Alonso’s Barcelona test ended with a crash. © McLaren-Honda F1 team / Sam Bloxham/LAT Photographic.

Fernando Alonso’s crash on the final day of the second pre-season Formula One test at Barcelona did more than take him out of the rest of the running.

It gave a speedy rise to unfounded speculation and exaggeration. It also displayed how sensitive the sport still is to developing stories surrounding driver care.

Sometimes the most innocuous of incidents in motorsport can betray the most devastating of results.

Whether it be a seemingly everyday crash that killed Dale Earnhardt at Daytona in 2001, or Jules Bianchi’s off-camera accident at Suzuka last year, these incidents can result in a profound effect on sport – and the audience that views them.

As with all incidents like these, the development of rolling news and social media through the years has given rise not just to demand for instant gratification of information, but all to uneducated attempts at dissecting incidents followed by baseless comment and insinuation.
The biggest problem with all these conclusions is that they were based on nothing.
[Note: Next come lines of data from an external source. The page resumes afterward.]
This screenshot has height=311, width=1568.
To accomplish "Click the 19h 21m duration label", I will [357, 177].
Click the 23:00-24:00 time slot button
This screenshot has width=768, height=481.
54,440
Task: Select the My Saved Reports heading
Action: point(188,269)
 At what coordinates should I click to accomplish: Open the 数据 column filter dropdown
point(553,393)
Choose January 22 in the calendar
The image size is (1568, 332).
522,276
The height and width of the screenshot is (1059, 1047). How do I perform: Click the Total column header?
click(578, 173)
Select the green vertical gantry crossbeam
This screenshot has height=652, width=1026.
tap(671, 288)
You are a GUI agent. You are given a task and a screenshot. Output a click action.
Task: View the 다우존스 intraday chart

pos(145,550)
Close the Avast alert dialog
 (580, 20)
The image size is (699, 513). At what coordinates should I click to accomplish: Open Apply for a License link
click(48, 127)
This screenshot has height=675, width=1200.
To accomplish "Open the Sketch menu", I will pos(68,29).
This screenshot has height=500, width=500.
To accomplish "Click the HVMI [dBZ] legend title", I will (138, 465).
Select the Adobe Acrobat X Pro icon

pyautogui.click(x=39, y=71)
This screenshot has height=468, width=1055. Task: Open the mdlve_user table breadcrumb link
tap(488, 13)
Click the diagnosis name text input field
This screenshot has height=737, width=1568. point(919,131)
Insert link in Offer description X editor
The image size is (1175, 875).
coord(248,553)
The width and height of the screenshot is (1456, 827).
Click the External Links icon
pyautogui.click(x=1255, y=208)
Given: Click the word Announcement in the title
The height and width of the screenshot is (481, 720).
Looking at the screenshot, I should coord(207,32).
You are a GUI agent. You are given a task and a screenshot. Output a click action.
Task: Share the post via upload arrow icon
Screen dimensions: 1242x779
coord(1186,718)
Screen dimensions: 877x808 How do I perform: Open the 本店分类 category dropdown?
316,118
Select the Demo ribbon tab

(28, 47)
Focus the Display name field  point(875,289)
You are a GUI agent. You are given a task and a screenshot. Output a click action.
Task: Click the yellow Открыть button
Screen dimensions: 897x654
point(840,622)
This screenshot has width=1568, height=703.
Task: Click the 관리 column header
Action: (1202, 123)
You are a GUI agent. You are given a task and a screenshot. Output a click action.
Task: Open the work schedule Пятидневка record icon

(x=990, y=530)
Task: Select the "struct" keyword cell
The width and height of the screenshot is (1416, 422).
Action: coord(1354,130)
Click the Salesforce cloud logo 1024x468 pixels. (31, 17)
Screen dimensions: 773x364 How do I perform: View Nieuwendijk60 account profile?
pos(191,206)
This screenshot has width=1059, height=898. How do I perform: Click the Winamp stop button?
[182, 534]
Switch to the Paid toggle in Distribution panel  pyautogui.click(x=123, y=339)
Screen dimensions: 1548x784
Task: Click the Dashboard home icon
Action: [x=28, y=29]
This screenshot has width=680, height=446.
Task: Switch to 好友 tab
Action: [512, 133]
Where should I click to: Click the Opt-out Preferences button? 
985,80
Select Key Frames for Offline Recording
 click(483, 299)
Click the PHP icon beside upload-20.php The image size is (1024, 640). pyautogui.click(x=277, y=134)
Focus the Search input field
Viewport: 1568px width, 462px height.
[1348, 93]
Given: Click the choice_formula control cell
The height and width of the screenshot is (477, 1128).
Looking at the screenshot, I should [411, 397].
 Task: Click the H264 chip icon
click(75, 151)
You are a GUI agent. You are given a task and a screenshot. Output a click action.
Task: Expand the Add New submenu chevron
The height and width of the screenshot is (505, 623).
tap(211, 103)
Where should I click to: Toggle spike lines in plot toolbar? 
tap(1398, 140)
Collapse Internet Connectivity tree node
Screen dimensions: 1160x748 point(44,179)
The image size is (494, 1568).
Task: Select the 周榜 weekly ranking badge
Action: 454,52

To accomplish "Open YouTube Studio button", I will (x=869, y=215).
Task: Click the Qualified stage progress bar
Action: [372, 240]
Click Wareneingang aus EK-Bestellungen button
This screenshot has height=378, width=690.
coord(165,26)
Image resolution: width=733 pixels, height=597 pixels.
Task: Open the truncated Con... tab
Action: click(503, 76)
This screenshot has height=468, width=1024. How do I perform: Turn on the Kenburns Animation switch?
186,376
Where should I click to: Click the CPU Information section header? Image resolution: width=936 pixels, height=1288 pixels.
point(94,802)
Nothing at all.

But that is real life and it is not too different to The Grapevine, in which mere rumours passed amidst gossiping souls becomes solid gold “fact” further down the line of conversation.

Alonso’s test ending accident prior to lunch yesterday kicked The Grapevine into high gear as rumours, accusations and indictments of both the McLaren team and its reports on The Spaniard’s condition powered into overdrive.

The initial statement from the Woking team acknowledged “Fernando Alonso’s McLaren-Honda car left the track at Turn Three, causing the right-hand side of his car to strike the wall. Fernando was driven to the circuit’s Medical Centre where the circuit’s doctors gave him first aid. He was conscious and spoke with the doctors.”
The statement followed with “As per usual procedure in such circumstances, he was then airlifted to hospital where he is undergoing precautionary checks.

It is important to understand that while McLaren followed sound procedures after the incident, they could do nothing to dispel the vacuum the came thereafter.
The car, which was to be driven by Jenson Button after lunch, did not return to track during the afternoon – a factor that added further fuel to the fire.
Still hungry for information – and pictorial “evidence” – self-proclaimed experts and commentators began to exaggerate Alonso’s medical condition based on the fact that he had been airlifted to hospital, while also conjuring up a juvenile case against the team, charging McLaren with all sorts of nonsense.

And all of it based on absolutely nothing.

In the end, it turned out that Alonso had suffered a concussion as a result of banging his head in the incident, requiring an overnight stay at the hospital. As noted by the team’s Racing Director Eric Boullier, “That’s normal practice after a concussion.” Aware of the white noise that had been building since the accident, the Frenchman added: “Inevitably, some media reports have sought to exaggerate the severity of the incident – it was just a normal testing accident.”

Boullier continued: “While the car wasn’t particularly badly damaged, it was enough of an impact to warrant quite a lengthy check of the gearbox and power unit systems. Given the time needed to carry out such an analysis, we decided to bring the curtain down on our test a few hours earlier than anticipated.”

Sometimes one must accept that these accidents happen, but the speculation that followed cast an poor eye over the manner in which news information is disseminated and used. Such a shame, the desire to be “first” and the ones that are “all updates, but with no updates” flew the flag on Sunday.

For now Alonso will be required to rest up and prepare, while the team will aim to understand why the car crashed and whether a mechanical issue or driver error forced the machine into the barrier.